* [Goal of the exercise]
The required output is the lines from the one with "Task: Click the up/down" through the end of the data, repeated verbatim, with no pictures included.

○ ○ ○ ○ ○ ○ ○

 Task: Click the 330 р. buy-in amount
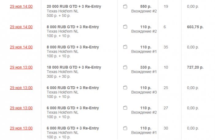[145, 67]
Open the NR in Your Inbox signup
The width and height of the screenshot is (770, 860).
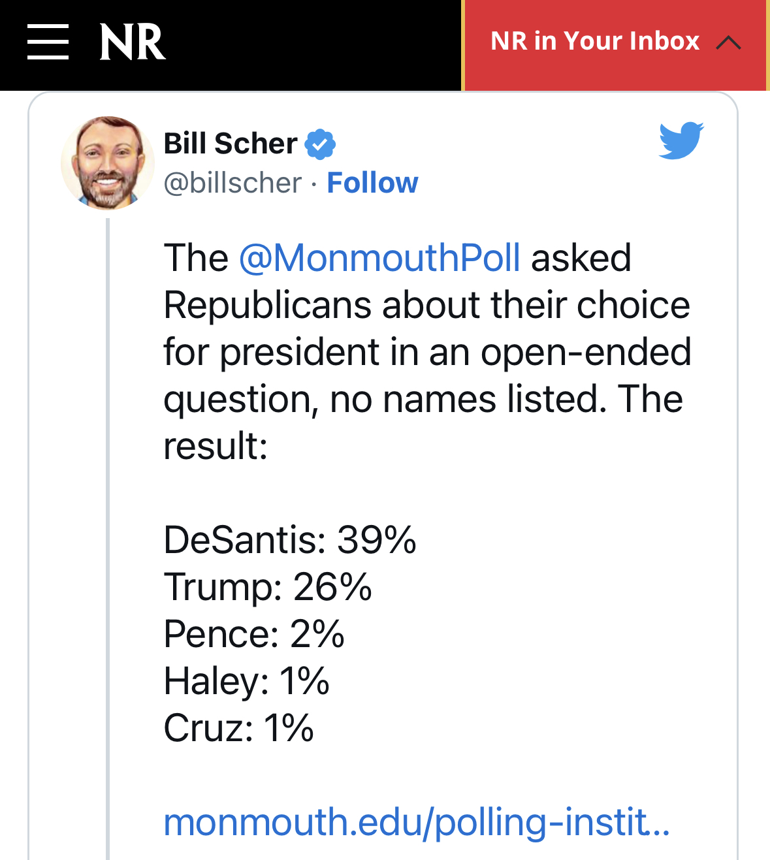[x=594, y=41]
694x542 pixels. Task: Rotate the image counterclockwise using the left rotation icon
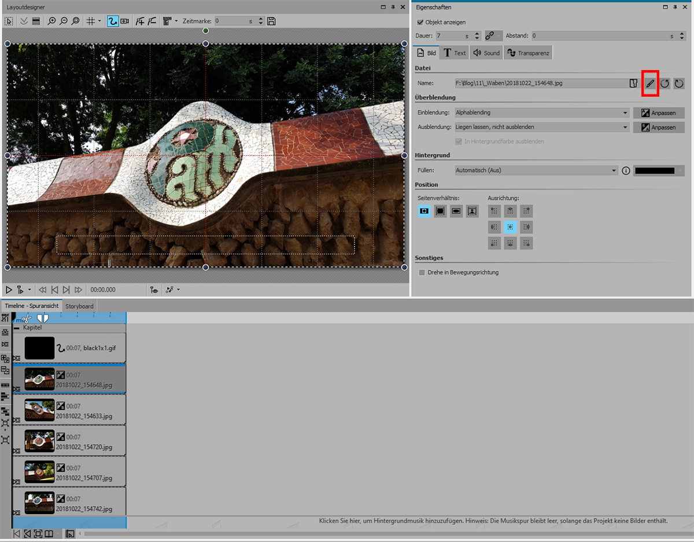tap(665, 84)
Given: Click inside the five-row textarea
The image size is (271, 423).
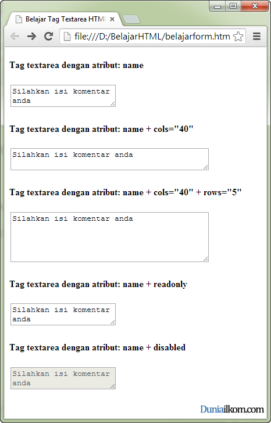Looking at the screenshot, I should click(x=109, y=237).
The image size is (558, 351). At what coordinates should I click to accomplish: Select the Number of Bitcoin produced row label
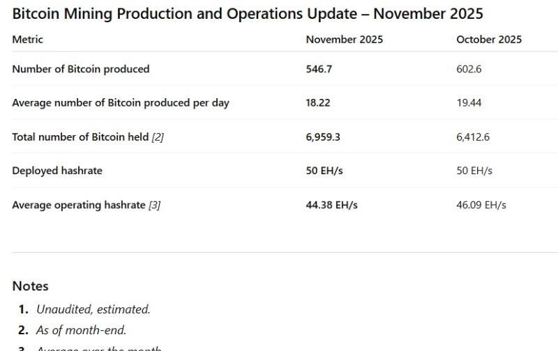(x=80, y=69)
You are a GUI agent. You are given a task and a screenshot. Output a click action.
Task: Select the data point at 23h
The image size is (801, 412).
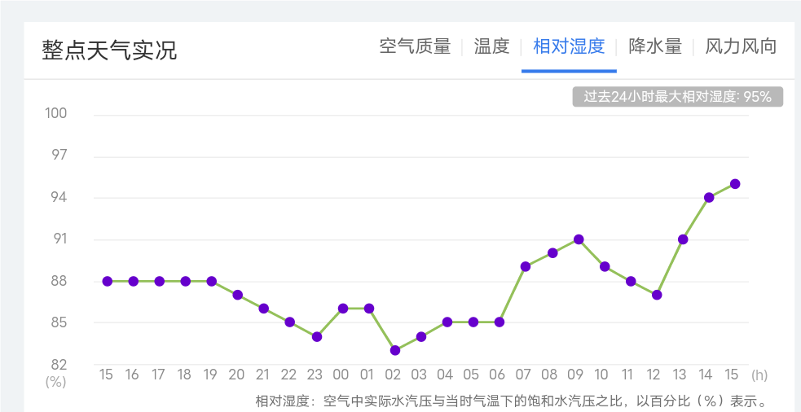click(x=317, y=336)
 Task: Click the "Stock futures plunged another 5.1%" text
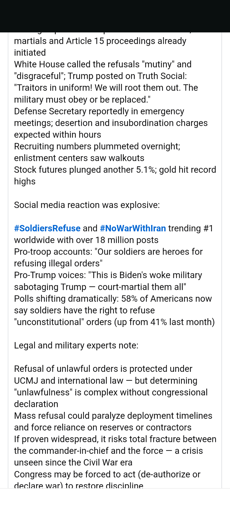click(85, 170)
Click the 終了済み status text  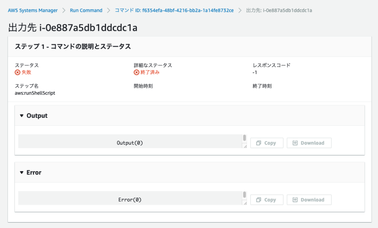(x=148, y=72)
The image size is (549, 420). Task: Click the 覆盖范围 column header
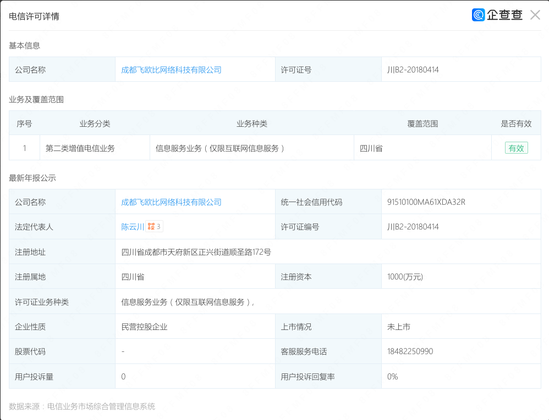422,124
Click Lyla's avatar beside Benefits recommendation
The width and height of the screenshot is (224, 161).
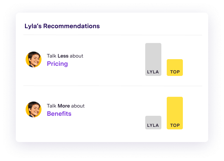pyautogui.click(x=34, y=109)
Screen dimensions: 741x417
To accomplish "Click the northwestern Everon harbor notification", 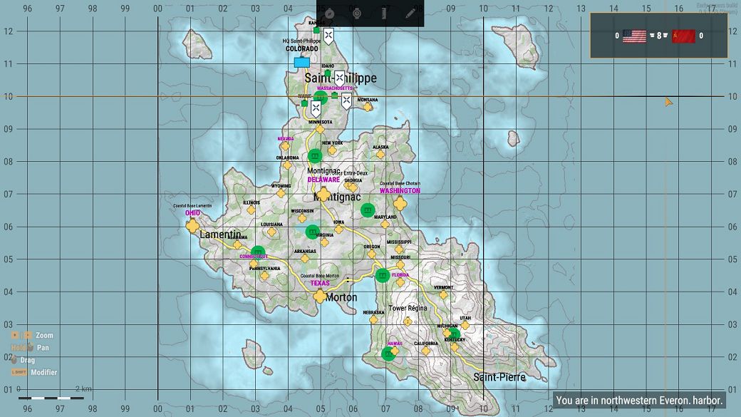I will point(639,401).
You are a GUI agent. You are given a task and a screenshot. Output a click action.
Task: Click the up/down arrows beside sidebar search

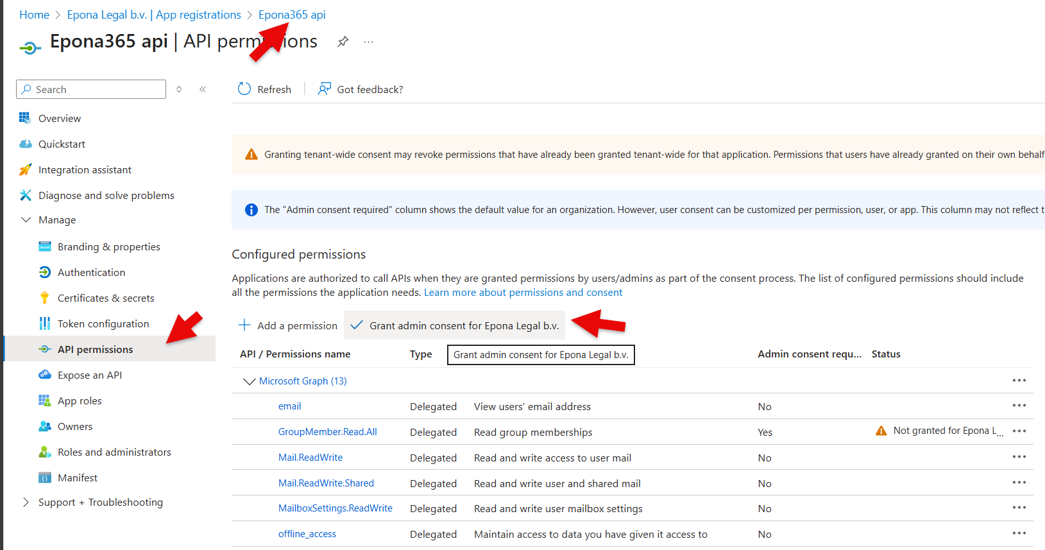click(179, 89)
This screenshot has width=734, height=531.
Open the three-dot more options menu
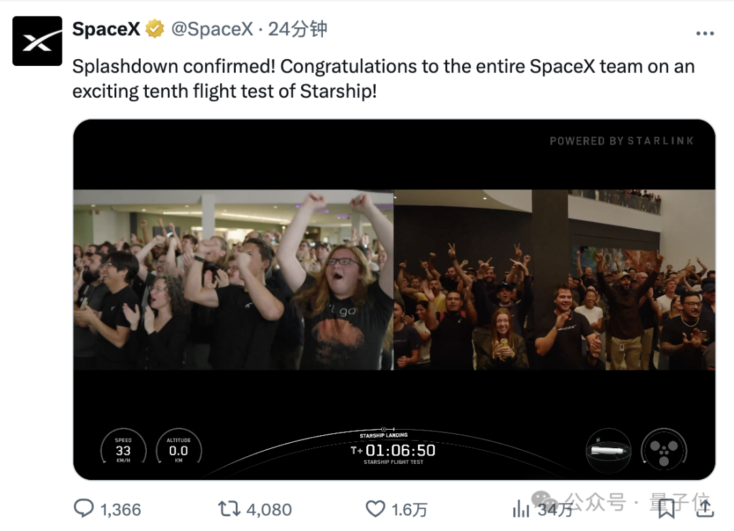point(705,33)
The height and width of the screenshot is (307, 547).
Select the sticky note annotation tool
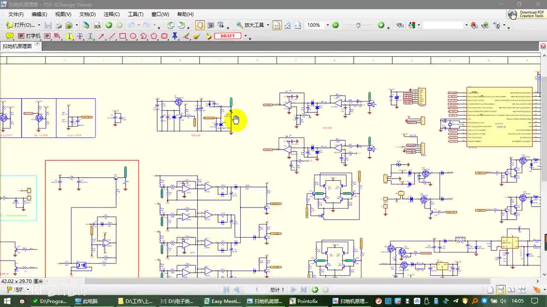pyautogui.click(x=9, y=36)
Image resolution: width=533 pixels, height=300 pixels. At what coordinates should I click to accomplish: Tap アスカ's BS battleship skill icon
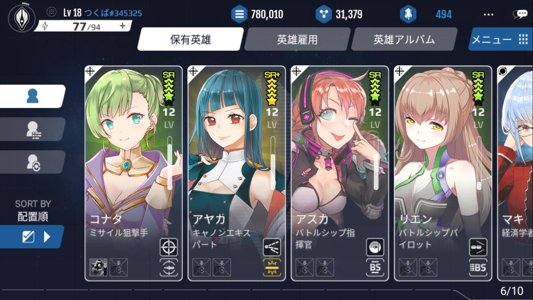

○ ○ ○ ○ ○ ○ ○

* [Task solution]
Task: Click the up/down arrows beside sidebar search

click(179, 89)
This screenshot has width=734, height=531.
Open the three-dot more options menu
point(705,33)
The height and width of the screenshot is (307, 547).
Select the sticky note annotation tool
pyautogui.click(x=9, y=36)
Image resolution: width=533 pixels, height=300 pixels. At what coordinates should I click to accomplish: Tap アスカ's BS battleship skill icon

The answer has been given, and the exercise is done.